- [Material shown]:
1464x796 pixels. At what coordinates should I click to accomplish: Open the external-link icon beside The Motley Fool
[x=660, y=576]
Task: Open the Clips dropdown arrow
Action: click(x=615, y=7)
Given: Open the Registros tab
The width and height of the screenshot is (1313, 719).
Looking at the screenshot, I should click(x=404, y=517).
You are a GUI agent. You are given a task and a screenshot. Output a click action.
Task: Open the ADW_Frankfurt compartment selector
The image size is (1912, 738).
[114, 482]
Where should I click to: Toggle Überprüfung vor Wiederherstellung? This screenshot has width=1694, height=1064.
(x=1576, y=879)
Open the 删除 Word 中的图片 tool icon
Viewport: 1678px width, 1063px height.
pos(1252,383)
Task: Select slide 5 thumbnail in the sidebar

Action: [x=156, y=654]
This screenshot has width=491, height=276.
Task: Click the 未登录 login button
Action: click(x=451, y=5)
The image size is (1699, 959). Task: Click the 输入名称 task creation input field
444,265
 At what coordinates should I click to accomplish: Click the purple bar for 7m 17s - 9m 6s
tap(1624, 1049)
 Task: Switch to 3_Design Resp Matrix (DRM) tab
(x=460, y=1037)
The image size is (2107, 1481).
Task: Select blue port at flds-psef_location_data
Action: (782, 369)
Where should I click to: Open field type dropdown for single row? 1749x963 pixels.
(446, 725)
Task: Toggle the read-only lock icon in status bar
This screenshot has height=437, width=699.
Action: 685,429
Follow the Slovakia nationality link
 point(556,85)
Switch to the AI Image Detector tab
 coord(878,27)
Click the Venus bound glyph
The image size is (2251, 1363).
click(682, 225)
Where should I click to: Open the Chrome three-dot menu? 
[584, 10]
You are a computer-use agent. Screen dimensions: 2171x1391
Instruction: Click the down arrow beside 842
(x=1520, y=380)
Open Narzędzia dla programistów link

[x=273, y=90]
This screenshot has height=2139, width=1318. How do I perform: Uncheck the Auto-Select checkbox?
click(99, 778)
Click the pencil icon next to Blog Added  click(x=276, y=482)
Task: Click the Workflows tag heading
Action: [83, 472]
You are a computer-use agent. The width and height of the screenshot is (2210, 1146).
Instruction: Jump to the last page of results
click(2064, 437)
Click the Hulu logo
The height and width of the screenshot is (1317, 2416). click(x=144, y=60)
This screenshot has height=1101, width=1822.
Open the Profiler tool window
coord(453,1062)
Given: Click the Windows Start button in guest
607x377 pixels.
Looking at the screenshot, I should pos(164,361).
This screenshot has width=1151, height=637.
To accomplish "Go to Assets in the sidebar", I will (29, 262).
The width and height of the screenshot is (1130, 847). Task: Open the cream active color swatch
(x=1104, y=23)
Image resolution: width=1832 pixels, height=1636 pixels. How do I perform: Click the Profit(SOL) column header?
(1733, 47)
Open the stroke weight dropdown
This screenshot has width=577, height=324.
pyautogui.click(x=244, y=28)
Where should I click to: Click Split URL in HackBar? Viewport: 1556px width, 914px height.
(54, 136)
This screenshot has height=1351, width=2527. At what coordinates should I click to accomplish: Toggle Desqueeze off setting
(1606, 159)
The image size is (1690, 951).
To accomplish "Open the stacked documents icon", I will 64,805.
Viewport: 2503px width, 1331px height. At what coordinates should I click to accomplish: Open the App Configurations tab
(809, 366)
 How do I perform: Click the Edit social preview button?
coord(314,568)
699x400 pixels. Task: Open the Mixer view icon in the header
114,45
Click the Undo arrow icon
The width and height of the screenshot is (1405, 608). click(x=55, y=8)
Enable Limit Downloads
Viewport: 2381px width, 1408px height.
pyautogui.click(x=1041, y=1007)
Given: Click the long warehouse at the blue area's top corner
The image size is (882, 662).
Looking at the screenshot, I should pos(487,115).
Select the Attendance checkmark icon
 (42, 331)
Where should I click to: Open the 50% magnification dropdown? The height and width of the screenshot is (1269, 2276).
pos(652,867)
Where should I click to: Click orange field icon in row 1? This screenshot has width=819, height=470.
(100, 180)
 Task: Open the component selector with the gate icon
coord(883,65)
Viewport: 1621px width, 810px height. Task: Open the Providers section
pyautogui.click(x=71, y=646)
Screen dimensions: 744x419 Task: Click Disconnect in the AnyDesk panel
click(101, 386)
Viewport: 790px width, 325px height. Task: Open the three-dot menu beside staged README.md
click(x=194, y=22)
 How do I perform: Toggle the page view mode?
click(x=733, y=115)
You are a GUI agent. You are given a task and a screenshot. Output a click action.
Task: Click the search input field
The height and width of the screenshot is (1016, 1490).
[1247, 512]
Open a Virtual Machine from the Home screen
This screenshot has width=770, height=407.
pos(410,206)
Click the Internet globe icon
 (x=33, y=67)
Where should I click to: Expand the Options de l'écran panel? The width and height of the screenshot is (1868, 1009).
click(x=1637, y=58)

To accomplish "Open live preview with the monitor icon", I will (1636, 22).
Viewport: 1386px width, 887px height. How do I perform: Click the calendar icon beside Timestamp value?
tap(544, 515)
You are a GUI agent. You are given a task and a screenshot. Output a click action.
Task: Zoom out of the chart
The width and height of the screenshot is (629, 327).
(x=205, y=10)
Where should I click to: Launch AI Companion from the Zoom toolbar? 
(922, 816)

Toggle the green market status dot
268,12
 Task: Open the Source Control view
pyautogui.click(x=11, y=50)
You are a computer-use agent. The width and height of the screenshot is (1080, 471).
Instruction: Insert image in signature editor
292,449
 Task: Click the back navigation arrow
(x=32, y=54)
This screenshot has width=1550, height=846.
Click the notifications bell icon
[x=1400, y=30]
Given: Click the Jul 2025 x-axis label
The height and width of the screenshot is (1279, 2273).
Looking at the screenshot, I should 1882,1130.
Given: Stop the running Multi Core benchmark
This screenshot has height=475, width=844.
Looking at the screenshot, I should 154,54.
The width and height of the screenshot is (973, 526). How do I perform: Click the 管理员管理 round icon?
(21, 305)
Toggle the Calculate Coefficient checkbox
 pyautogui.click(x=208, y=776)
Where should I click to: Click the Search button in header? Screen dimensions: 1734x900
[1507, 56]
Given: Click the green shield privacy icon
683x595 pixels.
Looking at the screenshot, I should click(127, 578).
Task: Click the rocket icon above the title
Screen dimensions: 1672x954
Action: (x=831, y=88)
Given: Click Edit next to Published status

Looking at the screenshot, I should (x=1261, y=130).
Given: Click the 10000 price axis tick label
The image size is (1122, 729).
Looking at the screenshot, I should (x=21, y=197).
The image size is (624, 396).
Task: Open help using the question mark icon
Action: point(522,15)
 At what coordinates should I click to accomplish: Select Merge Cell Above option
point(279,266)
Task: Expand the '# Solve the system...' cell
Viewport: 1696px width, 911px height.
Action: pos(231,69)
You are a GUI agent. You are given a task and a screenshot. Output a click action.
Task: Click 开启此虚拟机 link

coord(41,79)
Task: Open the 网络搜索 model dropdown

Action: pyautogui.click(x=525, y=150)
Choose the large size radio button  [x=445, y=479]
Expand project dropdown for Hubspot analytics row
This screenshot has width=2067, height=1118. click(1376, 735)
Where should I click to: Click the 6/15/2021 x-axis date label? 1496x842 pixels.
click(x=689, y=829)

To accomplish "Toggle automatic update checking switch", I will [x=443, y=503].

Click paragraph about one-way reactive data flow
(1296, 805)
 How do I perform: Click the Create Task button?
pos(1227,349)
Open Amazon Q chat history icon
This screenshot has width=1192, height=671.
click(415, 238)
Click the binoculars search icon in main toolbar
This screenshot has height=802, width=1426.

- [Work request]:
The response should contain each record above, retyped exactly.

- [Result]:
1464x796 pixels. At what coordinates should I click to accomplish: Open the external-link icon beside The Motley Fool
[x=660, y=576]
Task: Open the Clips dropdown arrow
Action: click(x=615, y=7)
Given: Open the Registros tab
The width and height of the screenshot is (1313, 719).
Looking at the screenshot, I should click(x=404, y=517).
You are a GUI agent. You are given a task and a screenshot. Output a click action.
Task: Open the ADW_Frankfurt compartment selector
The image size is (1912, 738).
[114, 482]
Where should I click to: Toggle Überprüfung vor Wiederherstellung? This screenshot has width=1694, height=1064.
(x=1576, y=879)
Open the 删除 Word 中的图片 tool icon
Viewport: 1678px width, 1063px height.
pos(1252,383)
Task: Select slide 5 thumbnail in the sidebar

Action: [x=156, y=654]
This screenshot has width=491, height=276.
Task: Click the 未登录 login button
Action: click(x=451, y=5)
The image size is (1699, 959). Task: Click the 输入名称 task creation input field
444,265
 At what coordinates should I click to accomplish: Click the purple bar for 7m 17s - 9m 6s
tap(1624, 1049)
 Task: Switch to 3_Design Resp Matrix (DRM) tab
(x=460, y=1037)
The image size is (2107, 1481).
Task: Select blue port at flds-psef_location_data
Action: (782, 369)
Where should I click to: Open field type dropdown for single row? 1749x963 pixels.
(446, 725)
Task: Toggle the read-only lock icon in status bar
This screenshot has height=437, width=699.
Action: 685,429
Follow the Slovakia nationality link
 point(556,85)
Switch to the AI Image Detector tab
 coord(878,27)
Click the Venus bound glyph
The image size is (2251, 1363).
click(682, 225)
Where should I click to: Open the Chrome three-dot menu? 
[584, 10]
You are a computer-use agent. Screen dimensions: 2171x1391
Instruction: Click the down arrow beside 842
(x=1520, y=380)
Open Narzędzia dla programistów link

[x=273, y=90]
This screenshot has height=2139, width=1318. How do I perform: Uncheck the Auto-Select checkbox?
click(99, 778)
Click the pencil icon next to Blog Added  click(x=276, y=482)
Task: Click the Workflows tag heading
Action: [83, 472]
You are a computer-use agent. The width and height of the screenshot is (2210, 1146).
Instruction: Jump to the last page of results
click(2064, 437)
Click the Hulu logo
The height and width of the screenshot is (1317, 2416). click(x=144, y=60)
This screenshot has height=1101, width=1822.
Open the Profiler tool window
coord(453,1062)
Given: Click the Windows Start button in guest
607x377 pixels.
Looking at the screenshot, I should pos(164,361).
This screenshot has width=1151, height=637.
To accomplish "Go to Assets in the sidebar", I will (29, 262).
The width and height of the screenshot is (1130, 847). Task: Open the cream active color swatch
(x=1104, y=23)
Image resolution: width=1832 pixels, height=1636 pixels. How do I perform: Click the Profit(SOL) column header?
(1733, 47)
Open the stroke weight dropdown
This screenshot has width=577, height=324.
pyautogui.click(x=244, y=28)
Where should I click to: Click Split URL in HackBar? Viewport: 1556px width, 914px height.
(54, 136)
This screenshot has height=1351, width=2527. At what coordinates should I click to accomplish: Toggle Desqueeze off setting
(1606, 159)
The image size is (1690, 951).
To accomplish "Open the stacked documents icon", I will 64,805.
Viewport: 2503px width, 1331px height. At what coordinates should I click to accomplish: Open the App Configurations tab
(809, 366)
 How do I perform: Click the Edit social preview button?
coord(314,568)
699x400 pixels. Task: Open the Mixer view icon in the header
114,45
Click the Undo arrow icon
The width and height of the screenshot is (1405, 608). click(x=55, y=8)
Enable Limit Downloads
Viewport: 2381px width, 1408px height.
pyautogui.click(x=1041, y=1007)
Given: Click the long warehouse at the blue area's top corner
The image size is (882, 662).
Looking at the screenshot, I should pos(487,115).
Select the Attendance checkmark icon
 (42, 331)
Where should I click to: Open the 50% magnification dropdown? The height and width of the screenshot is (1269, 2276).
pos(652,867)
Where should I click to: Click orange field icon in row 1? This screenshot has width=819, height=470.
(100, 180)
 Task: Open the component selector with the gate icon
coord(883,65)
Viewport: 1621px width, 810px height. Task: Open the Providers section
pyautogui.click(x=71, y=646)
Screen dimensions: 744x419 Task: Click Disconnect in the AnyDesk panel
click(101, 386)
Viewport: 790px width, 325px height. Task: Open the three-dot menu beside staged README.md
click(x=194, y=22)
 How do I perform: Toggle the page view mode?
click(x=733, y=115)
You are a GUI agent. You are given a task and a screenshot. Output a click action.
Task: Click the search input field
The height and width of the screenshot is (1016, 1490).
[1247, 512]
Open a Virtual Machine from the Home screen
This screenshot has width=770, height=407.
pos(410,206)
Click the Internet globe icon
 (x=33, y=67)
Where should I click to: Expand the Options de l'écran panel? The width and height of the screenshot is (1868, 1009).
click(x=1637, y=58)

To accomplish "Open live preview with the monitor icon", I will (1636, 22).
Viewport: 1386px width, 887px height. How do I perform: Click the calendar icon beside Timestamp value?
tap(544, 515)
You are a GUI agent. You are given a task and a screenshot. Output a click action.
Task: Zoom out of the chart
The width and height of the screenshot is (629, 327).
(x=205, y=10)
Where should I click to: Launch AI Companion from the Zoom toolbar? 
(922, 816)

Toggle the green market status dot
268,12
 Task: Open the Source Control view
pyautogui.click(x=11, y=50)
You are a computer-use agent. The width and height of the screenshot is (1080, 471).
Instruction: Insert image in signature editor
292,449
 Task: Click the back navigation arrow
(x=32, y=54)
This screenshot has width=1550, height=846.
Click the notifications bell icon
[x=1400, y=30]
Given: Click the Jul 2025 x-axis label
The height and width of the screenshot is (1279, 2273).
Looking at the screenshot, I should 1882,1130.
Given: Stop the running Multi Core benchmark
This screenshot has height=475, width=844.
Looking at the screenshot, I should 154,54.
The width and height of the screenshot is (973, 526). How do I perform: Click the 管理员管理 round icon?
(21, 305)
Toggle the Calculate Coefficient checkbox
 pyautogui.click(x=208, y=776)
Where should I click to: Click the Search button in header? Screen dimensions: 1734x900
[1507, 56]
Given: Click the green shield privacy icon
683x595 pixels.
Looking at the screenshot, I should click(127, 578).
Task: Click the rocket icon above the title
Screen dimensions: 1672x954
Action: (x=831, y=88)
Given: Click Edit next to Published status

Looking at the screenshot, I should (x=1261, y=130).
Given: Click the 10000 price axis tick label
The image size is (1122, 729).
Looking at the screenshot, I should (x=21, y=197).
The image size is (624, 396).
Task: Open help using the question mark icon
Action: point(522,15)
 At what coordinates should I click to accomplish: Select Merge Cell Above option
point(279,266)
Task: Expand the '# Solve the system...' cell
Viewport: 1696px width, 911px height.
Action: pos(231,69)
You are a GUI agent. You are given a task and a screenshot. Output a click action.
Task: Click 开启此虚拟机 link

coord(41,79)
Task: Open the 网络搜索 model dropdown

Action: pyautogui.click(x=525, y=150)
Choose the large size radio button  [x=445, y=479]
Expand project dropdown for Hubspot analytics row
This screenshot has width=2067, height=1118. click(1376, 735)
Where should I click to: Click the 6/15/2021 x-axis date label? 1496x842 pixels.
click(x=689, y=829)

To accomplish "Toggle automatic update checking switch", I will [x=443, y=503].

Click paragraph about one-way reactive data flow
(1296, 805)
 How do I perform: Click the Create Task button?
pos(1227,349)
Open Amazon Q chat history icon
This screenshot has width=1192, height=671.
click(415, 238)
Click the binoculars search icon in main toolbar
This screenshot has height=802, width=1426.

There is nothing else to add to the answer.